The most common presenting signs of TB in
renal transplant patients in this study (Table IV) were fever and weight
loss. High grade intermittent fever was
most common in renal transplant patients in our study (55%), and in (68%) of renal
transplant patients with TB in Pakistan
by Naqvi et al.(32) and in 63% of patients in India by Sakhuja et
al.(33) In renal transplant patients TB could easily be
mistaken for other common infections, such as Cytomegalovirus
(CMV), that can present with intermittent spiking fever. Further, fever of
unknown origin was seen, only in renal transplant patients necessitating
empiric anti TB therapy.(32,33)
There were nine patients with TB who had
invasive and non invasive investigations. Six of such patients were diagnosed
based on: direct sputum exam in one patient (1/9, 11.1%), bronchoalveolar
lavage in two patients (2/4, 50%), pleural fluid analysis in one patient (1/4, 25%),
histological diagnosis of pleural biopsy in two patients (2/4, 50%) and therapeutic
response to anti TB trial in three patients (3/9, 33.3%). The mortality in such group was one who had
disseminated TB out of nine patients with TB (11.1%) (Table V).

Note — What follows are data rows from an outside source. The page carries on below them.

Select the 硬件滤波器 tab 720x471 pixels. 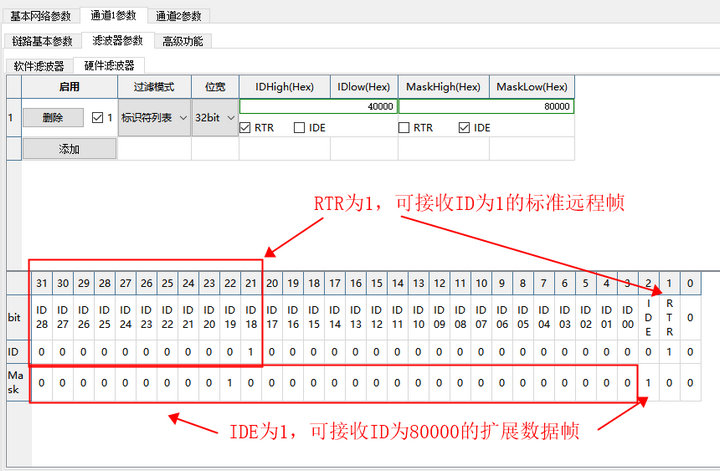pyautogui.click(x=109, y=65)
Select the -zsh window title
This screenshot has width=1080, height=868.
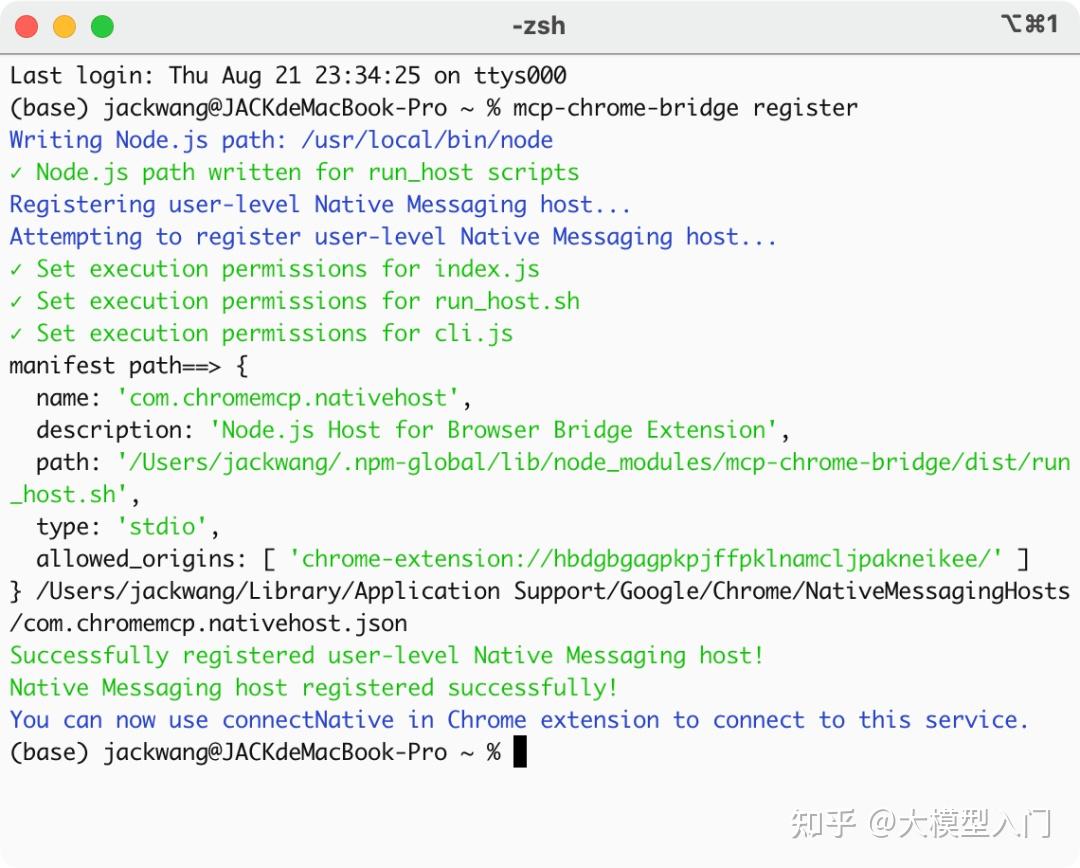point(538,27)
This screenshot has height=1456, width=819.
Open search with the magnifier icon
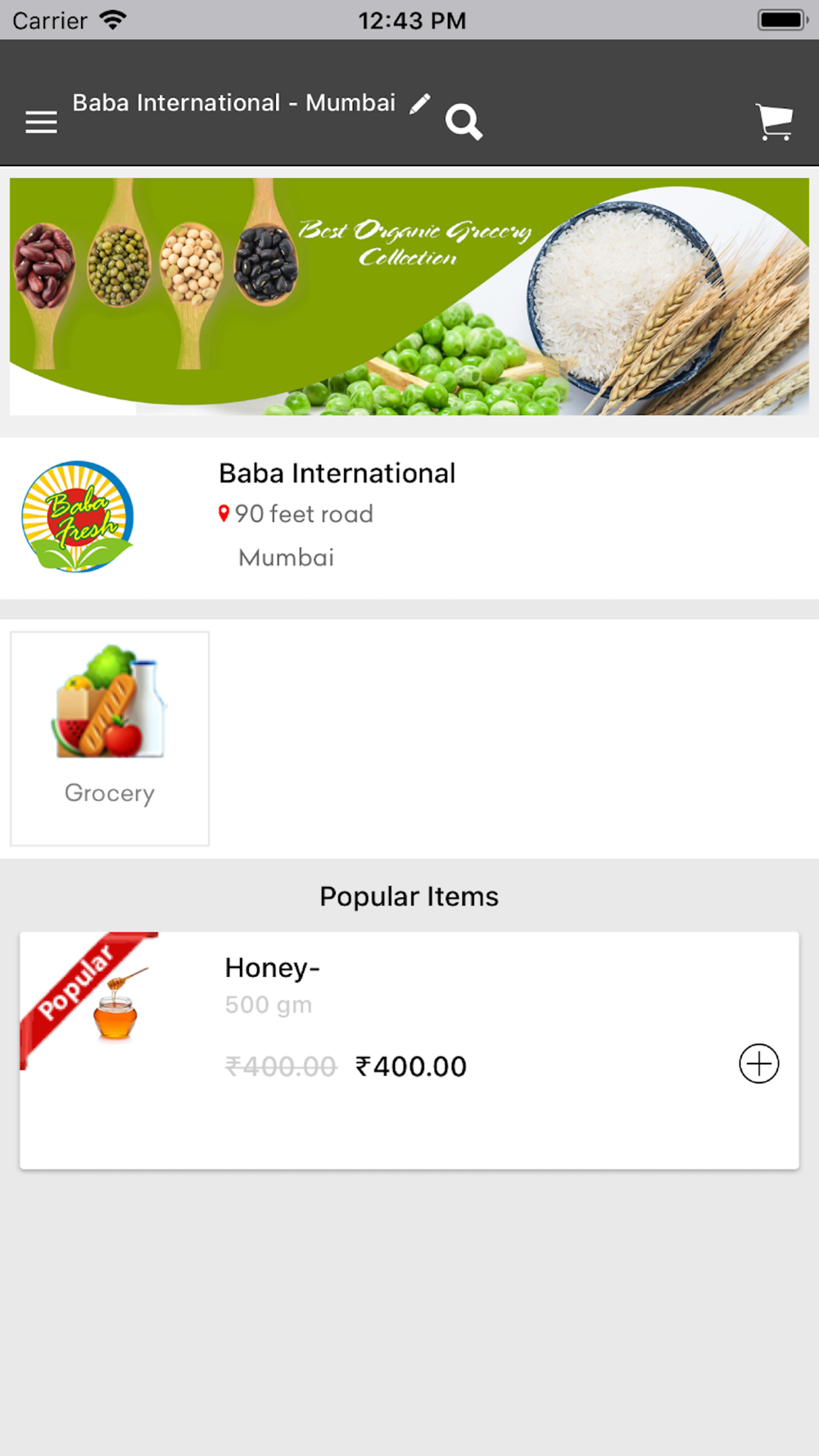[x=464, y=122]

Our results were comparable with those of the
Mobia Indian study; both revealed that the sputum yield is less positively for
acid fast bacillus (AFB) in patients on immunosuppression therapy (1/9, 11.1%) compared with the Mobia
study (3/16, 18.7%).
Pulmonary TB was the most common form of
the disease in renal transplant patients. It presented as either infiltrates or
effusions,(34,35) our results are comparable with those of
others.
Whether post transplant pulmonary
tuberculosis is a reactivation or new infection in our patients is unknown. The
recent molecular epidemiology techniques have shown that reinfection rather
than reactivation of TB occur in immune comprised hosts.(35)
Conclusions
Bacterial pneumonia is the commonest
pulmonary infection (13/40, 32.5%) followed by the probable acute viral
bronchitis (10/40, 25%), pulmonary tuberculosis (9/40, 22.2%) and fungal
infection in five (5/40, 12.5%) with Nocardiosis in two patients and
candidiasis in three.
Tuberculosis presents with high grade
intermittent fever in renal transplant patients. Tuberculosis should be
included in the differential diagnosis of infections causing fever of unknown
origin in the kidney graft recipients, especially in endemic areas.
Leucopenia and diabetes mellitus were
significant risk factors for all serious pulmonary infections. Unrelated donors
are risk factor for post renal transplant pulmonary infections.